It's LIT! Reliability-Optimized LLMs with Inspectable Tools
Ruixin Zhang, Jon Donnelly, Zhicheng Guo, Ghazal Khalighinejad, Haiyang Huang, Alina Jade Barnett, Cynthia Rudin
TL;DR
LLMs are powerful but opaque, complicating troubleshooting in high-stakes tasks. The authors propose LIT, a reliability- and inspectability-driven framework that prompts LLMs to select external tools based on a per-tool cost function that combines $P$, $D$, and $C$ to minimize the total cost $\sum_i cost_i$. They introduce a 1,300-question benchmark spanning the Harvard USPTO Patent Dataset and the NeurIPS 2023 Papers Dataset, plus a toolkit of eight tools including Calculator, DBLoader, PandasInterpreter, PythonInterpreter, Forecaster, TextualClassifier, LLMInferencer, and Finish.
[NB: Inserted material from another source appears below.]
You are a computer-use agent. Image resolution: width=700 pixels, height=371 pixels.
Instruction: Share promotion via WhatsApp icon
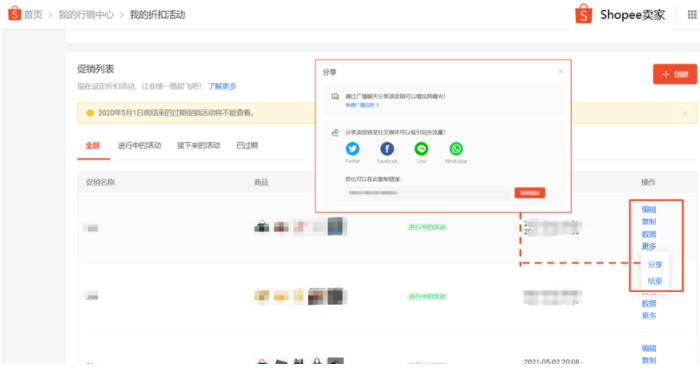click(x=456, y=149)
Empirical results across multiple LLMs show that LIT improves inspectability and reliability while largely preserving task performance, though some hard or distribution-shifted problems remain challenging. This work advances trustworthy LLM deployment by enabling transparent debugging and modular tool use, while also highlighting remaining challenges in token efficiency for extensive prompting.
Abstract
Large language models (LLMs) have exhibited remarkable capabilities across various domains. The ability to call external tools further expands their capability to handle real-world tasks. However, LLMs often follow an opaque reasoning process, which limits their usefulness in high-stakes domains where solutions need to be trustworthy to end users. LLMs can choose solutions that are unreliable and difficult to troubleshoot, even if better options are available. We address this issue by forcing LLMs to use external -- more reliable -- tools to solve problems when possible. We present a framework built on the tool-calling capabilities of existing LLMs to enable them to select the most reliable and easy-to-troubleshoot solution path, which may involve multiple sequential tool calls. We refer to this framework as LIT (LLMs with Inspectable Tools). In order to support LIT, we introduce a new and challenging benchmark dataset of 1,300 questions and a customizable set of reliability cost functions associated with a collection of specialized tools. These cost functions summarize how reliable each tool is and how easy it is to troubleshoot. For instance, a calculator is reliable across domains, whereas a linear prediction model is not reliable if there is distribution shift, but it is easy to troubleshoot. A tool that constructs a random forest is neither reliable nor easy to troubleshoot. These tools interact with the Harvard USPTO Patent Dataset and a new dataset of NeurIPS 2023 papers to solve mathematical, coding, and modeling problems of varying difficulty levels. We demonstrate that LLMs can achieve more reliable and informed problem-solving while maintaining task performance using our framework.